=== Begin Enclosure ===

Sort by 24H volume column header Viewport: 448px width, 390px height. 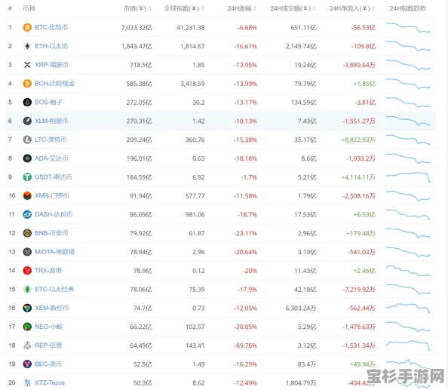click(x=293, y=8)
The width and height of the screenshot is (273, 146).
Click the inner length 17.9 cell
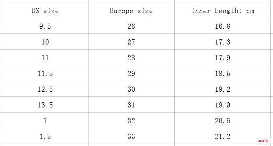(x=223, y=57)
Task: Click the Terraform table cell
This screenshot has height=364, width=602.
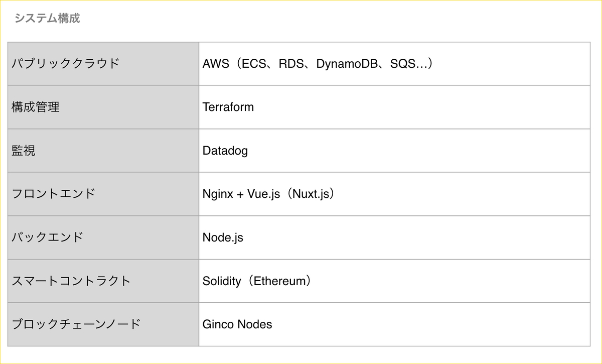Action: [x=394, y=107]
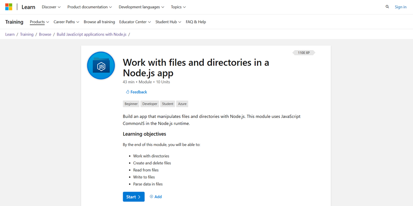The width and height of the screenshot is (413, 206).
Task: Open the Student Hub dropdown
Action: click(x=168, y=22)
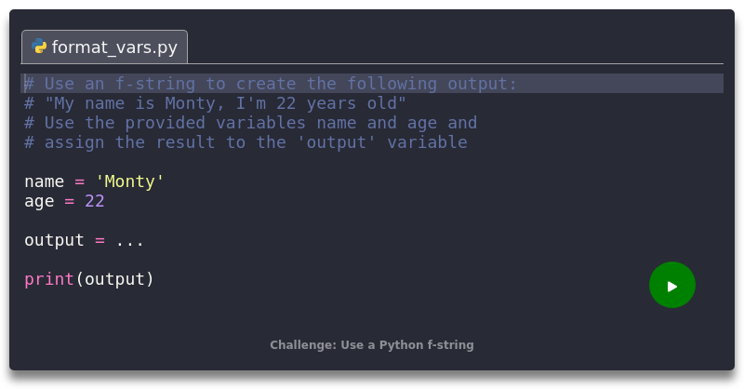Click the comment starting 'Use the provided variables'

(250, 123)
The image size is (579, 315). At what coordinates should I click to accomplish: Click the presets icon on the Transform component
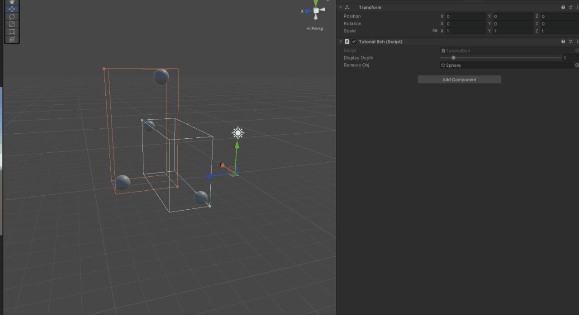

=== End Enclosure ===

**Directions**
What you write must match the listing exactly, from the line with "The width and height of the screenshot is (273, 146)." up to and including the line with "Task: Click the Terraform table cell". Pictures stay out.

**Solution below**
The width and height of the screenshot is (273, 146).
Click the inner length 17.9 cell
(x=223, y=57)
Task: Click the Terraform table cell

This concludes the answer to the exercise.